** RECORD EXTRACTS follows **
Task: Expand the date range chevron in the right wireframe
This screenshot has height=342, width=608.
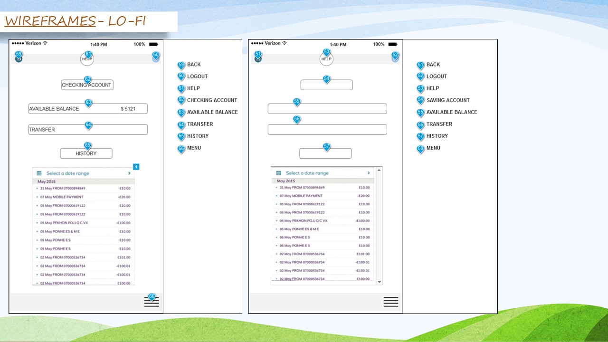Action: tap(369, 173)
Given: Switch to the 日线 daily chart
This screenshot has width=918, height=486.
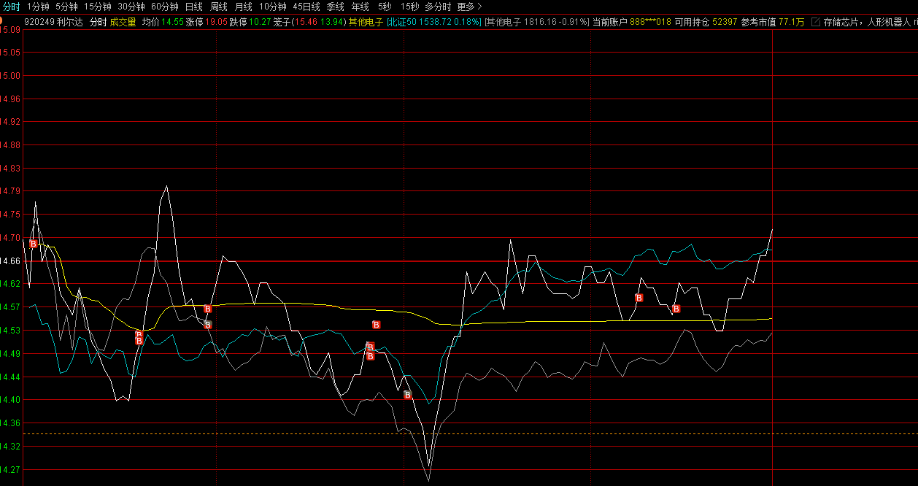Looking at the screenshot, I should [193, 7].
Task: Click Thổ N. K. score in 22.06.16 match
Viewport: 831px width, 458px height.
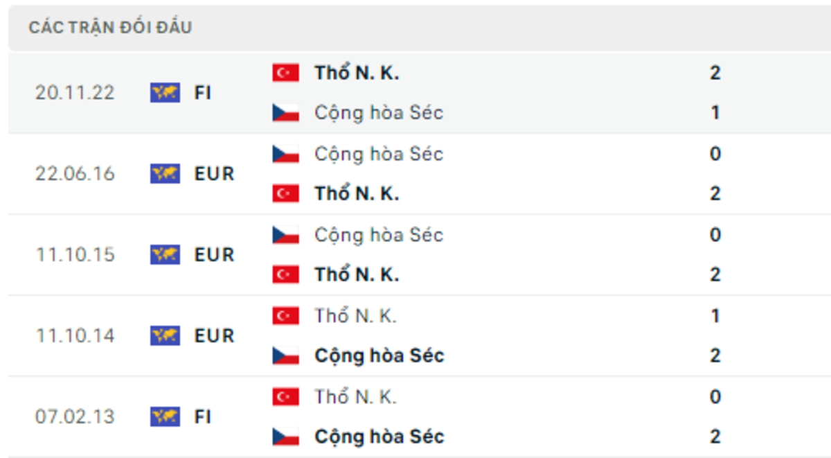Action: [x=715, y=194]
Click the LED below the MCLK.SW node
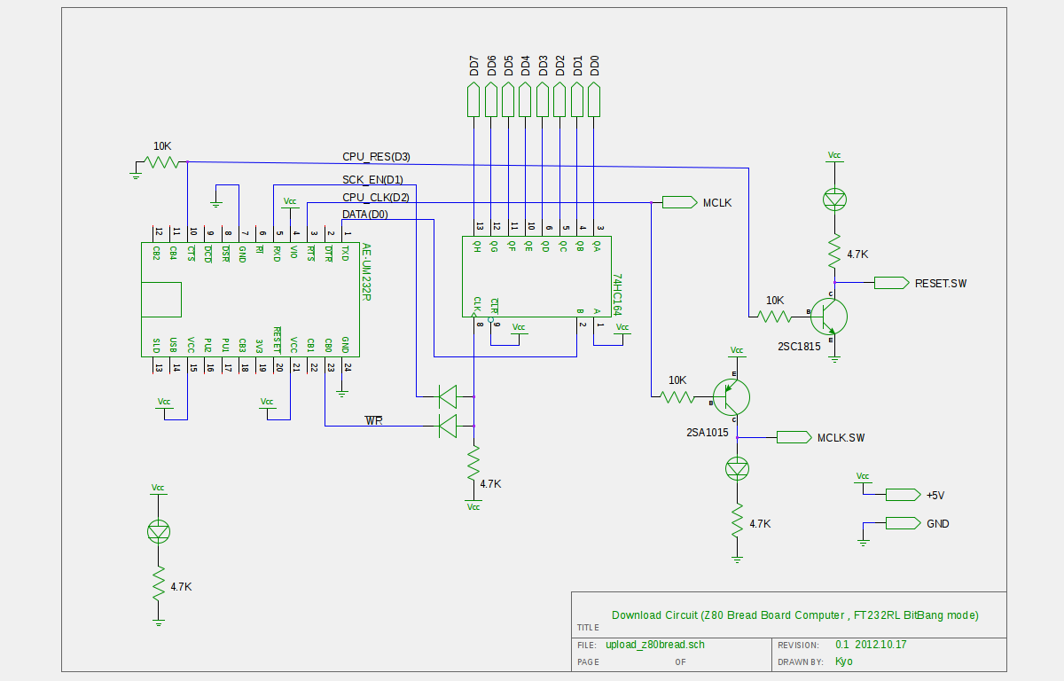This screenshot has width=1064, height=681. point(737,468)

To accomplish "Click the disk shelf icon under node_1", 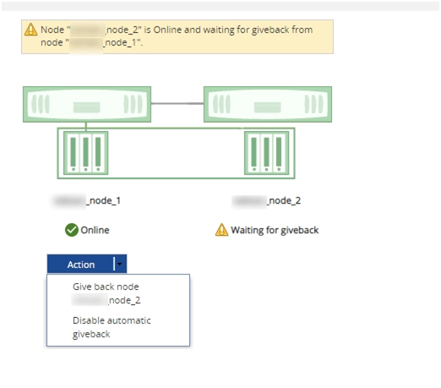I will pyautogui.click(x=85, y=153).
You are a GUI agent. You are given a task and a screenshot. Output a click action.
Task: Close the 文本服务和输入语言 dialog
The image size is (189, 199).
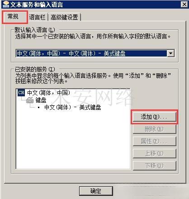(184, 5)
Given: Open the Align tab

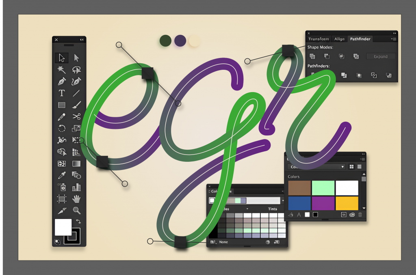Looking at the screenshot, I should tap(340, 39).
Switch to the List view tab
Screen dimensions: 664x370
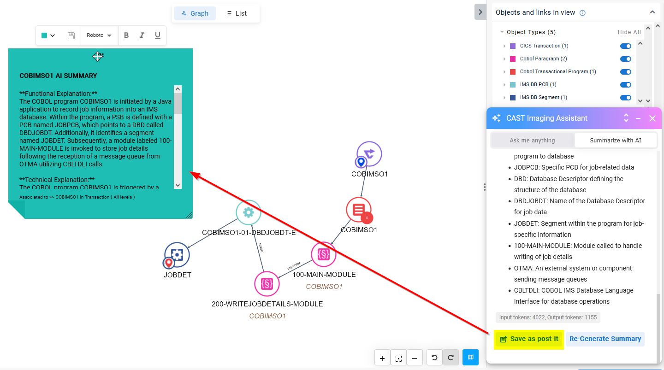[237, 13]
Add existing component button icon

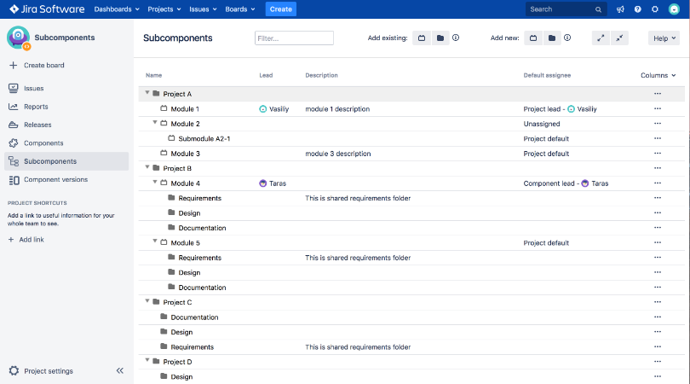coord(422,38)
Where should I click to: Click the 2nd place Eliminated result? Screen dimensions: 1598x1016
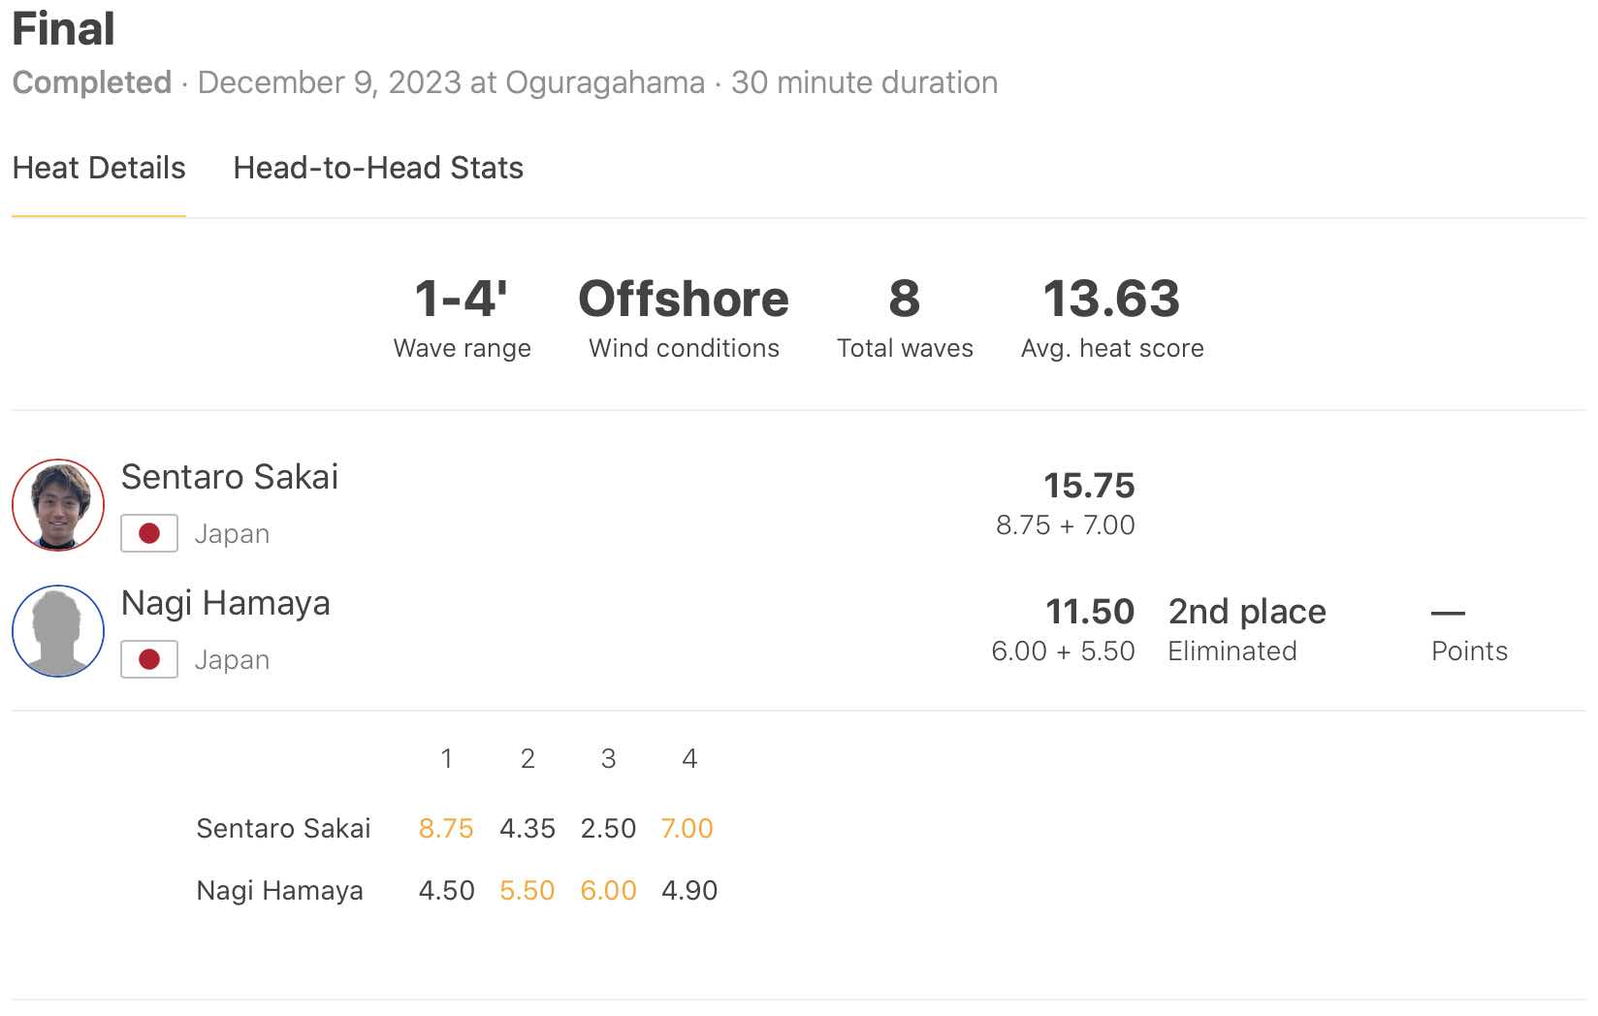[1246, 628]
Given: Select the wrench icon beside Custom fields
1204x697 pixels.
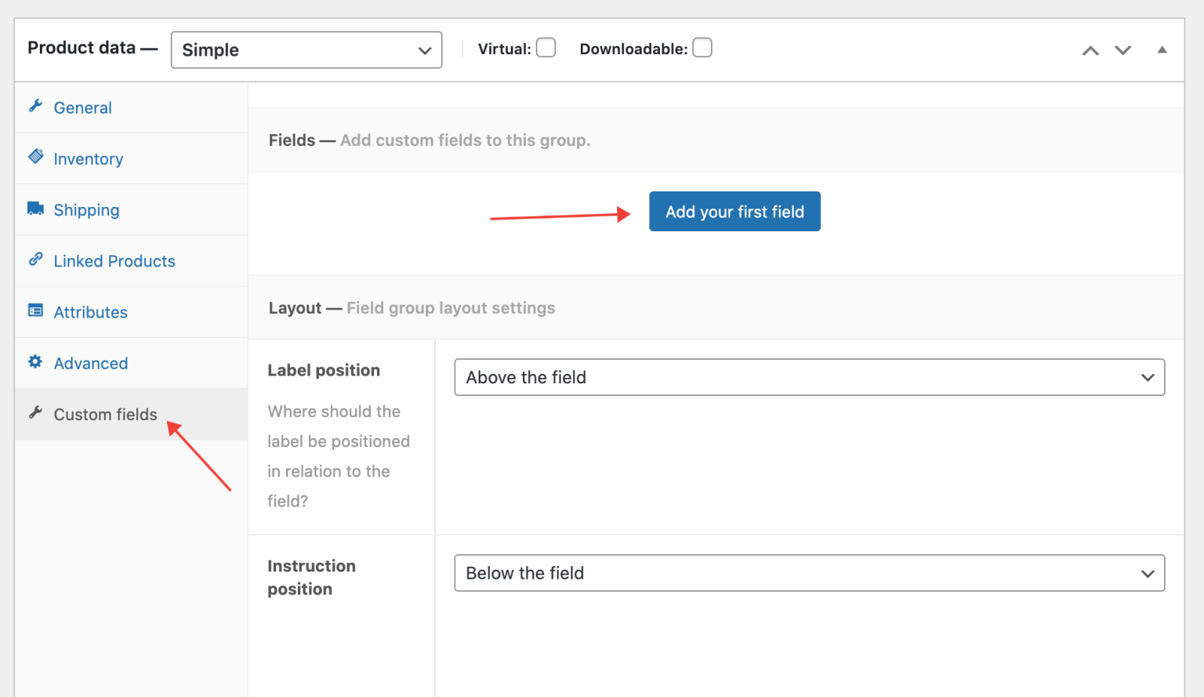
** End of RECORD EXTRACTS **
Determine how many lines in the records above hold the word "Switch", and answer with that number only.

== EXERCISE ANSWER ==
2